Typically, a movable assembly is provided, referred to as a splitter or splitter valve, that segregates the liquor or filtrate flow into two or more flow streams. Typical prior art splitter valves are either fixed or manually adjustable. As a result, they are installed for a specific set of operating conditions and their performance deteriorates as these conditions change. In most pulp mills, the parameters which affect the most efficient position of the splitter valve can vary constantly and therefore the currently available fixed or manually adjustable splitter valves seldom operate at their optimum setting or position.
Further, when operating a multi-stage washer, increasing the speed of the operation or the speed of rotation of the drum can result in dirty black liquor being carried forward to the subsequent washing stage. As a result, the efficiency of the washing operation is compromised. One condition contributing to the forward movement of black liquor into a second stage or a washing stage is the inappropriate setting of the splitter valve. If the splitter valve were set to permit a sufficient discharge rate of the black liquor, it would not be carried forward into a subsequent washing stage.
Finally, if the splitter valve is not accurately positioned, the concentration of solids in the collected filtrate stream will be adversely affected. Specifically, a “clear” or “weak” stream could result which has an unacceptably high solids concentration. Further, “cloudy” or “strong” streams with unacceptably low solids concentrations could result thereby adversely affecting the system's efficient use of wash liquor and efficient recycling of the various wash liquor discharge streams.
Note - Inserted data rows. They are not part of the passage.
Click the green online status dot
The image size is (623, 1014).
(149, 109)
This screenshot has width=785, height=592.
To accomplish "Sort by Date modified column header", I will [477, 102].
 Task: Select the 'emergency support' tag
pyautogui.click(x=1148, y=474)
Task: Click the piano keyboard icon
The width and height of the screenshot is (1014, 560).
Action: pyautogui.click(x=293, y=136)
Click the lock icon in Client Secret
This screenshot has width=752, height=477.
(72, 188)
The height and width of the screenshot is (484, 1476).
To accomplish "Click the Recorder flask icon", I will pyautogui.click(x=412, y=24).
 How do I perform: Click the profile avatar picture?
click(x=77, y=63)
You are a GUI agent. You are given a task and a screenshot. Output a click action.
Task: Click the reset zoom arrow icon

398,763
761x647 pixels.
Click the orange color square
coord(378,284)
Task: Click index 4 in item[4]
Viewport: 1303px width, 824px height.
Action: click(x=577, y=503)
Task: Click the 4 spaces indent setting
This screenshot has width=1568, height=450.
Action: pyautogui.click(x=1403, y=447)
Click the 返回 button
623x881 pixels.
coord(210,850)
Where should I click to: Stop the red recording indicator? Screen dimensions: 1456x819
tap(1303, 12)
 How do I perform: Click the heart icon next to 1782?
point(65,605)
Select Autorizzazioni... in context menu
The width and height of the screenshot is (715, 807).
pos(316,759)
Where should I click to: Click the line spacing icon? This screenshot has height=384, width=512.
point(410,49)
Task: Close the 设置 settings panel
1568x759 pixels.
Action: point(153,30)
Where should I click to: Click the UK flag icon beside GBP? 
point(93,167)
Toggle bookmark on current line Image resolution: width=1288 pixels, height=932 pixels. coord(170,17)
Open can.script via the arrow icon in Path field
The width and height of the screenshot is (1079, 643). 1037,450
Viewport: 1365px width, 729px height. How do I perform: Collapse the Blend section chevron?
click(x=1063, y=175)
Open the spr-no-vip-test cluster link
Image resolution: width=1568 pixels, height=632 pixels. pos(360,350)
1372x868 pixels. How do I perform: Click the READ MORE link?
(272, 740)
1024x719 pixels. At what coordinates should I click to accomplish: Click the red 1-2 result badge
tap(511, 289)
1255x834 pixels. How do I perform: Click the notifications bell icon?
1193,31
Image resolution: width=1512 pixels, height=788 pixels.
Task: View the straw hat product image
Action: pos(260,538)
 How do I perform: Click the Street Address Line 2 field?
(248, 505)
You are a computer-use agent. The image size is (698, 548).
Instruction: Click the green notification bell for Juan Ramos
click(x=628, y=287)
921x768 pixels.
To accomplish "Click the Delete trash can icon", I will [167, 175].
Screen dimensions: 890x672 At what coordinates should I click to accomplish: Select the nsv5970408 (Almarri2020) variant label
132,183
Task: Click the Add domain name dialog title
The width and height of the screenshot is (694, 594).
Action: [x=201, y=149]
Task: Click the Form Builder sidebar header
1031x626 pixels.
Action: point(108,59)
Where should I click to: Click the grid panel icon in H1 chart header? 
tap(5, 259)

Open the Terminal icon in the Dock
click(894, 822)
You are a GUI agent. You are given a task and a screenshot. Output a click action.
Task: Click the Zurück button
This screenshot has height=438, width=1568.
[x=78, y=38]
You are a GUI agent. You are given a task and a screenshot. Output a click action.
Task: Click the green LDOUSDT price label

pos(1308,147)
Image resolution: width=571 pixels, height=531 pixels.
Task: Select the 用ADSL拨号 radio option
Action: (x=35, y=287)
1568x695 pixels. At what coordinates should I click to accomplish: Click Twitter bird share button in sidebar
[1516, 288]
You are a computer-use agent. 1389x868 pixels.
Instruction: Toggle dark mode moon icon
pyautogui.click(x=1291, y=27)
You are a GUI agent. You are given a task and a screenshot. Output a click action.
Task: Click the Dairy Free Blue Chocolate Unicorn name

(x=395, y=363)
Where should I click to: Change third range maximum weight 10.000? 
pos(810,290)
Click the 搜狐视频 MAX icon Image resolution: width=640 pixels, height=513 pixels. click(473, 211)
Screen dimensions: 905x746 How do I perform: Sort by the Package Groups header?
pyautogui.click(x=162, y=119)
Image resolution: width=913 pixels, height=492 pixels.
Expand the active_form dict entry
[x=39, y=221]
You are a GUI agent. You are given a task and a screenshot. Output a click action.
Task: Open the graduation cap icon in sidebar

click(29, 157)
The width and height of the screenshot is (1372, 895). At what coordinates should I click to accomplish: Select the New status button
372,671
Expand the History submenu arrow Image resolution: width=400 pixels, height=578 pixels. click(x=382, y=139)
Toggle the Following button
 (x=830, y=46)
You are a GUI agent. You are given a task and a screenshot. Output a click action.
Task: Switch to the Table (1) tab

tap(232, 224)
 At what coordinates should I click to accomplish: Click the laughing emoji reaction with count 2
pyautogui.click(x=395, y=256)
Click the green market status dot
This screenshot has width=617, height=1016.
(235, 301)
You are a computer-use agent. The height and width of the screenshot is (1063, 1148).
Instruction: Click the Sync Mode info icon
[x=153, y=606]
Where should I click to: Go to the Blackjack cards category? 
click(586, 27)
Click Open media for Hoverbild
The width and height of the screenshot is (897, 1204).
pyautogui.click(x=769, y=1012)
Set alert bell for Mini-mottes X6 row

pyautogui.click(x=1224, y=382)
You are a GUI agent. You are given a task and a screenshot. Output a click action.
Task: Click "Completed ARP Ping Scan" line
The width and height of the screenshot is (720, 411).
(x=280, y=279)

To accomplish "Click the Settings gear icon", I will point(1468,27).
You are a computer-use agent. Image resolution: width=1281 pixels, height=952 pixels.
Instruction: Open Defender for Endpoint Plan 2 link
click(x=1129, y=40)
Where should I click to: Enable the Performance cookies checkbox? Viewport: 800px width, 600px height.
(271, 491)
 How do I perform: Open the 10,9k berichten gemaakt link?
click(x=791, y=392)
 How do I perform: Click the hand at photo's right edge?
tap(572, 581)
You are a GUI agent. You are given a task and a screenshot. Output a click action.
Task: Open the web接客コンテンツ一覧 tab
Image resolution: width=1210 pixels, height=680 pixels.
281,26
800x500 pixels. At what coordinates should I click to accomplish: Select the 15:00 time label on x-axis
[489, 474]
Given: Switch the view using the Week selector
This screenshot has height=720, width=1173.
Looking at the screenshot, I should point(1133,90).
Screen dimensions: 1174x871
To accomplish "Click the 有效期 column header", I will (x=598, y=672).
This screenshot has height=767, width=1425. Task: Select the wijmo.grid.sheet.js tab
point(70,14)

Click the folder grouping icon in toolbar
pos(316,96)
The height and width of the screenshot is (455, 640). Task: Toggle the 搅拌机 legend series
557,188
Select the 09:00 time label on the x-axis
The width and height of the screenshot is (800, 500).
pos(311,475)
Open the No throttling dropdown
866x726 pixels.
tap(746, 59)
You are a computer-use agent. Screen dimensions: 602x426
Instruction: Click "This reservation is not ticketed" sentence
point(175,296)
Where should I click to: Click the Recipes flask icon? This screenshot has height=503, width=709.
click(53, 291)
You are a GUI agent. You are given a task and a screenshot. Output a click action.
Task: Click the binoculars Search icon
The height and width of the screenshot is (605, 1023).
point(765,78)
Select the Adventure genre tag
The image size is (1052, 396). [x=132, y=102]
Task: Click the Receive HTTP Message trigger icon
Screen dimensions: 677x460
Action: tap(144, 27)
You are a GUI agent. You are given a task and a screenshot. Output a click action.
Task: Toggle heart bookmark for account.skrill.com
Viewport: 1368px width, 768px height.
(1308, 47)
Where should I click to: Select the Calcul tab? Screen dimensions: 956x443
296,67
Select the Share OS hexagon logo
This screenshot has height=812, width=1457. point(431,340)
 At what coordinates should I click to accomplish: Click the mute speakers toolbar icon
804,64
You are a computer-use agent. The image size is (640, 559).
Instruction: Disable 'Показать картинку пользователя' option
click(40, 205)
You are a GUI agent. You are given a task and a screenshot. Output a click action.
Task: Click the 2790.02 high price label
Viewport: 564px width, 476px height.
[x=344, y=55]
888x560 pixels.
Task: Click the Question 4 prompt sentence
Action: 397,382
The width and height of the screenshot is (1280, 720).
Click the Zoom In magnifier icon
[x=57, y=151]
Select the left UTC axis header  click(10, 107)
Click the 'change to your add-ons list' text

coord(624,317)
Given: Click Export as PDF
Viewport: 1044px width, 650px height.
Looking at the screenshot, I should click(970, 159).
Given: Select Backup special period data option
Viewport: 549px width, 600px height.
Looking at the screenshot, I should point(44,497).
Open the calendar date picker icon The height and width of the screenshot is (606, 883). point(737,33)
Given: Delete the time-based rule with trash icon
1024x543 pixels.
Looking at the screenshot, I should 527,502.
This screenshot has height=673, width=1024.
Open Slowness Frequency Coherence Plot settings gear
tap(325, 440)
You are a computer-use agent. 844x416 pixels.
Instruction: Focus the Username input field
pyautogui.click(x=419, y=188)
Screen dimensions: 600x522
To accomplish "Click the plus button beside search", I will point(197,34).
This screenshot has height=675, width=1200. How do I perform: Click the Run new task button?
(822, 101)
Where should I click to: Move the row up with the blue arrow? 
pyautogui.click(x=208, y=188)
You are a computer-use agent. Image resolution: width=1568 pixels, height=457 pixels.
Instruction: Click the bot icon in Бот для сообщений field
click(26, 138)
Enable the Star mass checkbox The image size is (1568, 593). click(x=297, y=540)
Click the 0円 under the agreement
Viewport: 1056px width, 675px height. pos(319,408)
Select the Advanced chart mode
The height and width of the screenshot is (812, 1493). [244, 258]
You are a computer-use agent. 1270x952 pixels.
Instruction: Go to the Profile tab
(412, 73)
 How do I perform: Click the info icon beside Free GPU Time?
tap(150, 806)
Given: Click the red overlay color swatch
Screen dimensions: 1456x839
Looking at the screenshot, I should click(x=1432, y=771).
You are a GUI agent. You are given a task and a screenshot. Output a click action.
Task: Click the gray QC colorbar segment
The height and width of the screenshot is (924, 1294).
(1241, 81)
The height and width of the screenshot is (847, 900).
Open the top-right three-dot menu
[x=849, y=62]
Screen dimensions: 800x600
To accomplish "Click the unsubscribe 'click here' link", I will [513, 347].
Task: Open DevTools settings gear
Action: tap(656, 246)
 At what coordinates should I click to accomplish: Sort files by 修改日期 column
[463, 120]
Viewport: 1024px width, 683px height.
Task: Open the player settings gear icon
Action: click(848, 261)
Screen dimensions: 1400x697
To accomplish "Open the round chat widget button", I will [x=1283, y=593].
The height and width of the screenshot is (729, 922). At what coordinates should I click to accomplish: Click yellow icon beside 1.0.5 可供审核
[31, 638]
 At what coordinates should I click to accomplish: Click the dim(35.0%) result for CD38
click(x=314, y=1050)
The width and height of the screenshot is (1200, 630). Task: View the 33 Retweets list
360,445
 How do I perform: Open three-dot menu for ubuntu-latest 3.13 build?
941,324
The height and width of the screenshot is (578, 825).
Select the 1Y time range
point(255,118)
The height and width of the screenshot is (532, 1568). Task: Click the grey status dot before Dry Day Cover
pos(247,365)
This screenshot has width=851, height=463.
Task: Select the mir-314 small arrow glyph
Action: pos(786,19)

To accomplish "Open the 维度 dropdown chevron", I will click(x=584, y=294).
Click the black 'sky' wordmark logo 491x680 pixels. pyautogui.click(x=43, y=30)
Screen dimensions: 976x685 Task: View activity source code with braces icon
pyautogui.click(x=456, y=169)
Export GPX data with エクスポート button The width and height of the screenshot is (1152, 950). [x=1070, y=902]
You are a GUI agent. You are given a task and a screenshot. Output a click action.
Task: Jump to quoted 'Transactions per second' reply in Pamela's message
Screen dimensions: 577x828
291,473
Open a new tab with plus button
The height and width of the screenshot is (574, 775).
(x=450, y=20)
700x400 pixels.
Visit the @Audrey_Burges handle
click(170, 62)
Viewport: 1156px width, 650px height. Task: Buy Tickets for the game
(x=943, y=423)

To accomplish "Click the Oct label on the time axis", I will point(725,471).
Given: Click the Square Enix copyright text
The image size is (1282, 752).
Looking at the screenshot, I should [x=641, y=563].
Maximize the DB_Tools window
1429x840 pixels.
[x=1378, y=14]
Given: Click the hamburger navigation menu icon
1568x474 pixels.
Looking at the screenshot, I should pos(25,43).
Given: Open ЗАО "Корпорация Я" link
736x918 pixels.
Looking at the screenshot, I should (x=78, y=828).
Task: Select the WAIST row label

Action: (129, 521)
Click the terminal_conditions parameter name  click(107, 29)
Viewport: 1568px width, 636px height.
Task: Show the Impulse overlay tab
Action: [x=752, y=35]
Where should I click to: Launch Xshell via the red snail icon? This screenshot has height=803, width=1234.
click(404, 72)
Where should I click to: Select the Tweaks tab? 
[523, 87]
Accordingly, there is a need for an improved system for controlling the position of the splitter valve in pulp washing apparatuses. Improvements in the control of splitter valves in the system will result in faster operation of the apparatuses as well as improved recycling of filtrate streams.
SUMMARY OF THE INVENTION
In satisfaction of the aforenoted needs, the present invention provides an adjustable splitter valve and control system for a pulp washing apparatus that includes a displacement zone for displacing fluid from a pulp mat formed from a pulp slurry and a plurality of discharge conduits for discharging fluid from the displacement zone. The splitter valve and control system includes a movable valve body for directing fluid from the displacement zone to one or more discharge conduits. The valve body is connected to an actuator and the actuator is in communication with a controller. The controller is in communication with at least one sensor disposed in each discharge conduit. The sensors measure at least one physical property of the fluid that flows through each discharge conduit when the valve body is in a position so as to direct fluid through that conduit. Each sensor sends a signal indicating a measured value for the physical property of the fluid flowing through each discharge conduit to the controller. The controller then compares the measured value to a predetermined value range for the respective discharge conduit. In the event the measured value falls outside of a predetermined value range for the conduit or one or more conduits, the controller sends a signal to the actuator to move the valve body to a more appropriate position.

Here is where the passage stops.